**AIM OF THE TASK:**
With the pictures left out, please return exactly the line holding "Screen dimensions: 951x763" and each following line until the entries end.

Records drawn from a dataset
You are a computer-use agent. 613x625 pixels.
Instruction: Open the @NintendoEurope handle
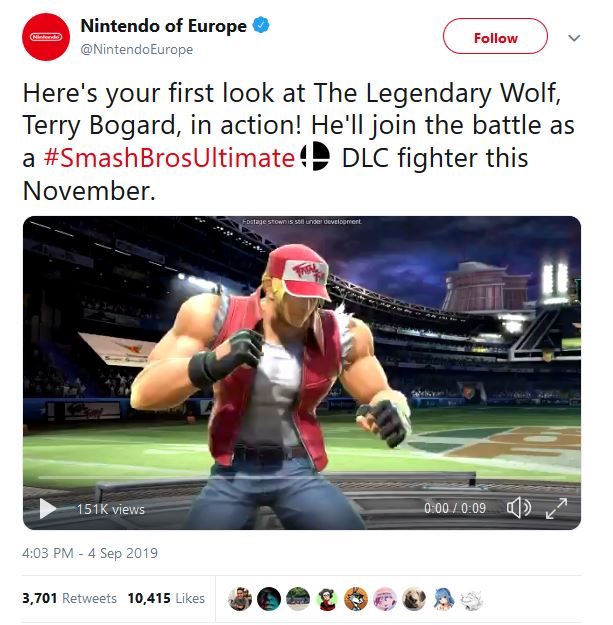[x=137, y=49]
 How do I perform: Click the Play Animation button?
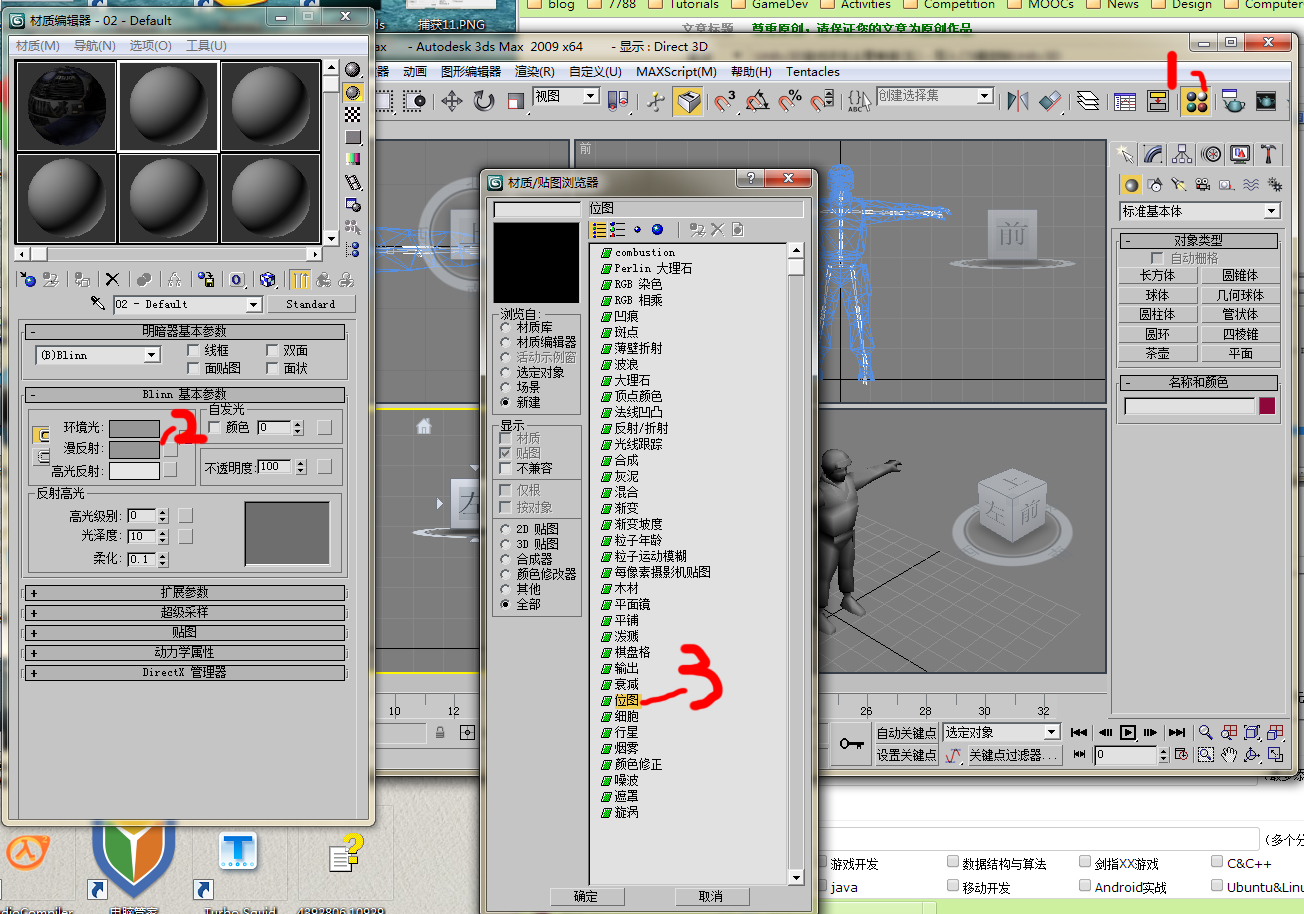pyautogui.click(x=1128, y=732)
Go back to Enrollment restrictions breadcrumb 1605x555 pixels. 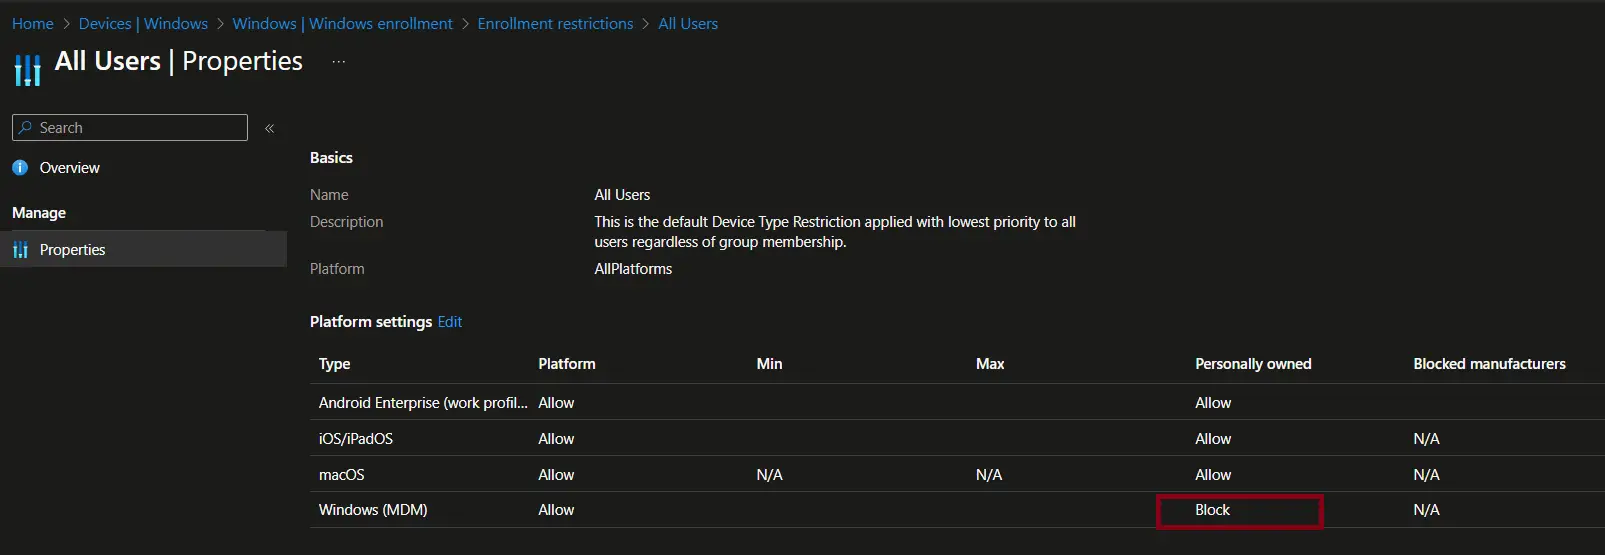pyautogui.click(x=555, y=24)
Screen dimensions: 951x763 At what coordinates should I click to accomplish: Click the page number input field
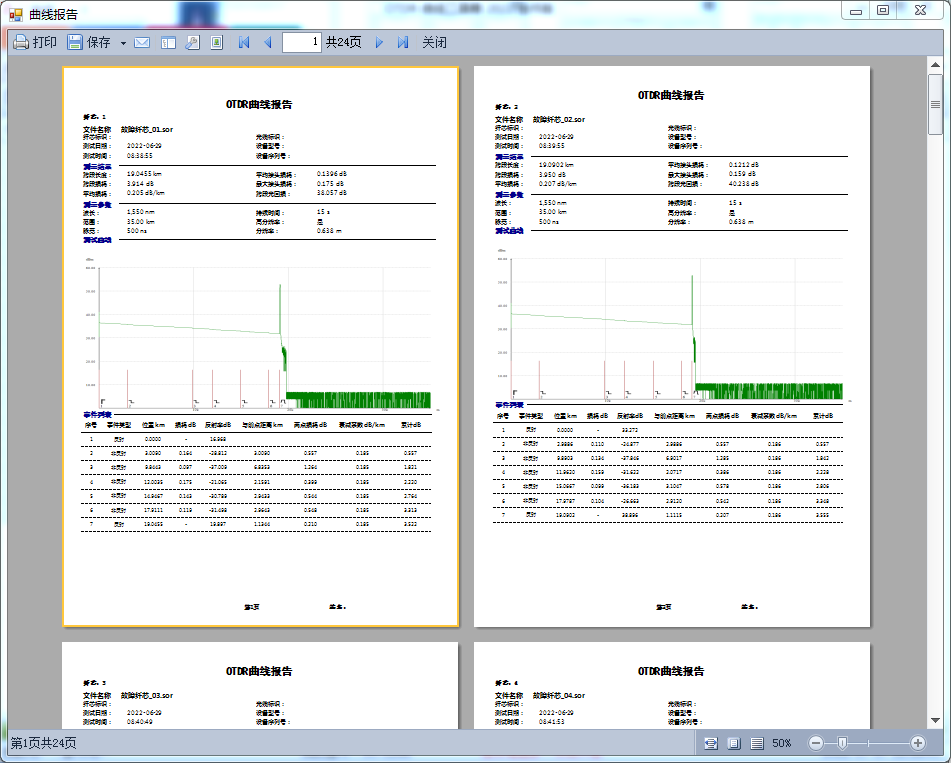[301, 42]
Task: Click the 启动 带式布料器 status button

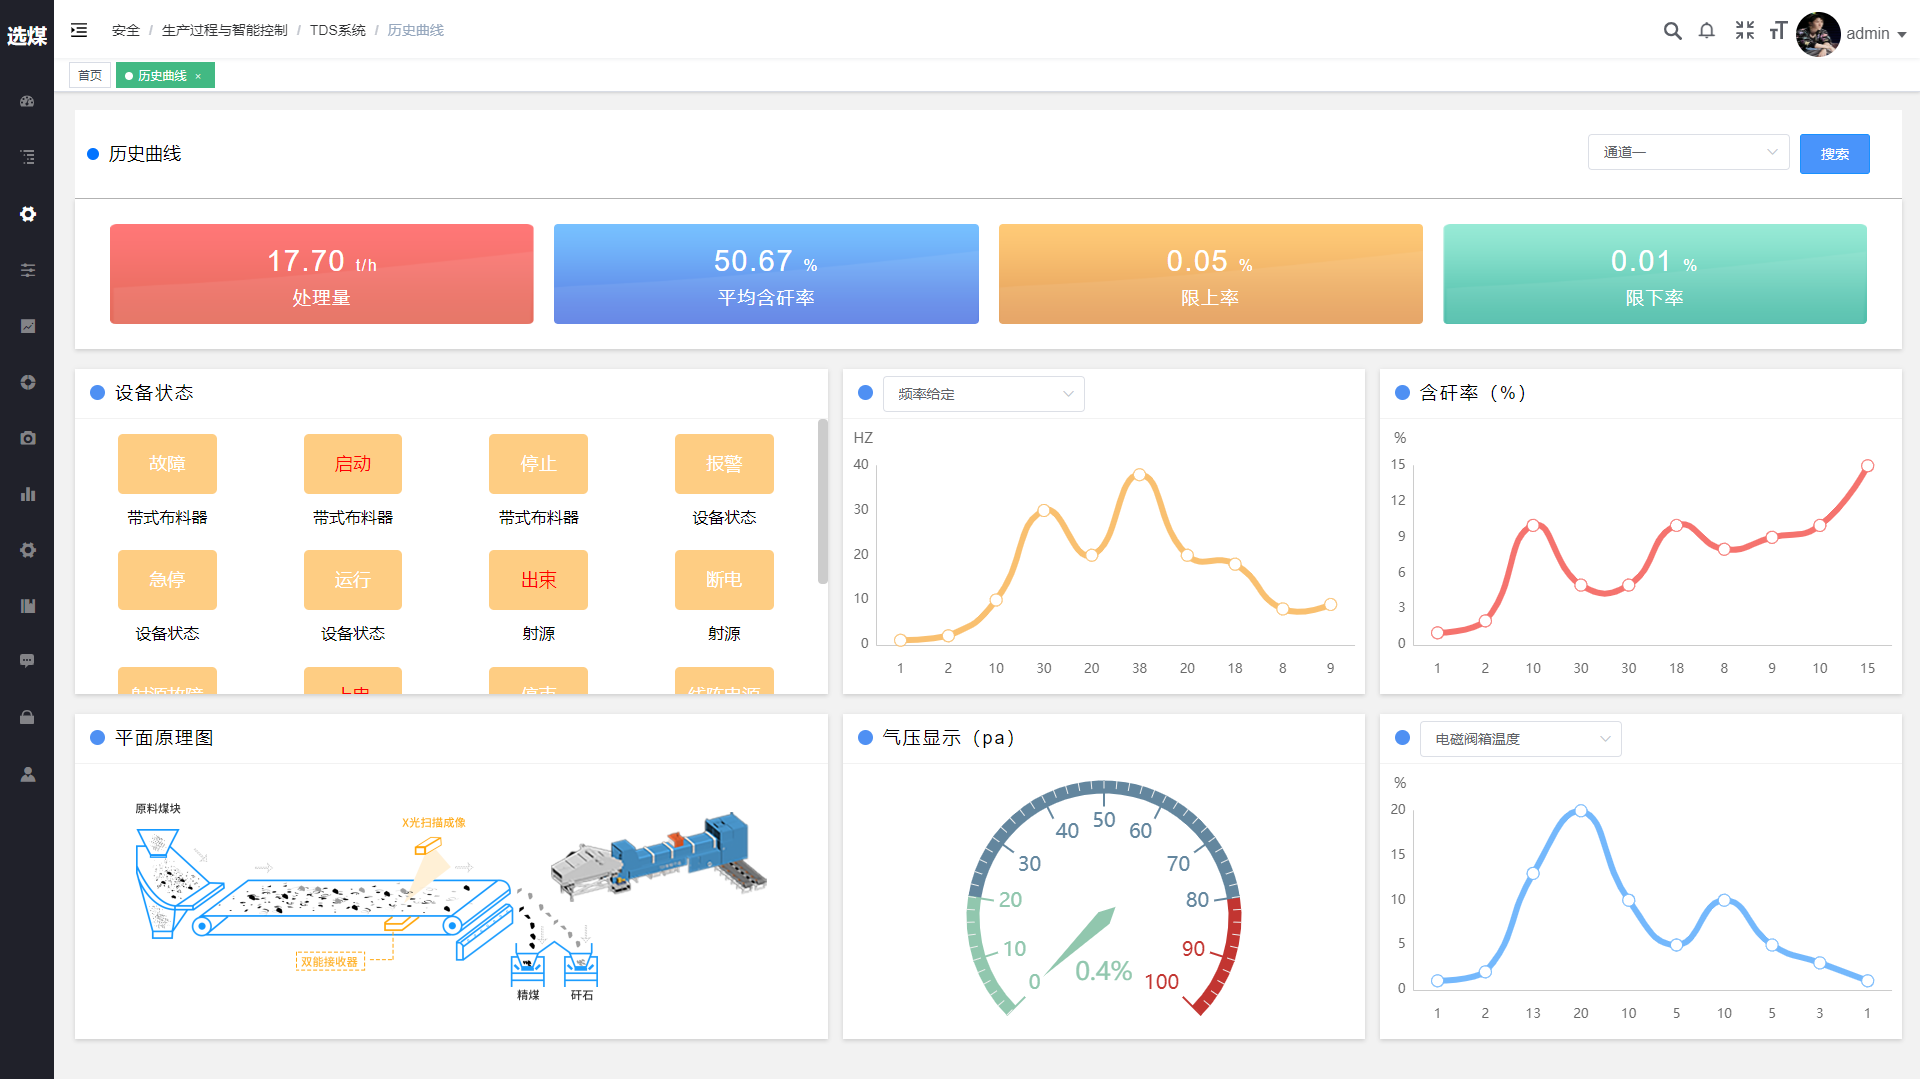Action: click(352, 464)
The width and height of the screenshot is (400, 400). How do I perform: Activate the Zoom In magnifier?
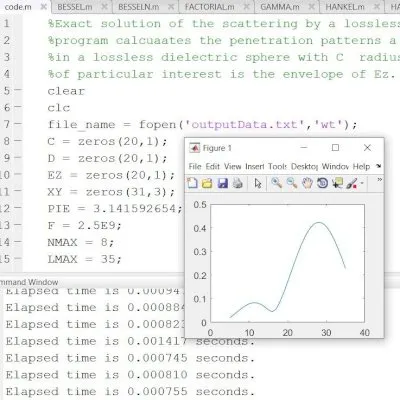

**SOLUTION TO THIS PROBLEM:**
Screen dimensions: 951x763 At what coordinates should I click to accomplish: Click the page number input field
[301, 42]
Task: Click the 启动 带式布料器 status button

Action: click(352, 464)
The width and height of the screenshot is (400, 400). How do I perform: Activate the Zoom In magnifier?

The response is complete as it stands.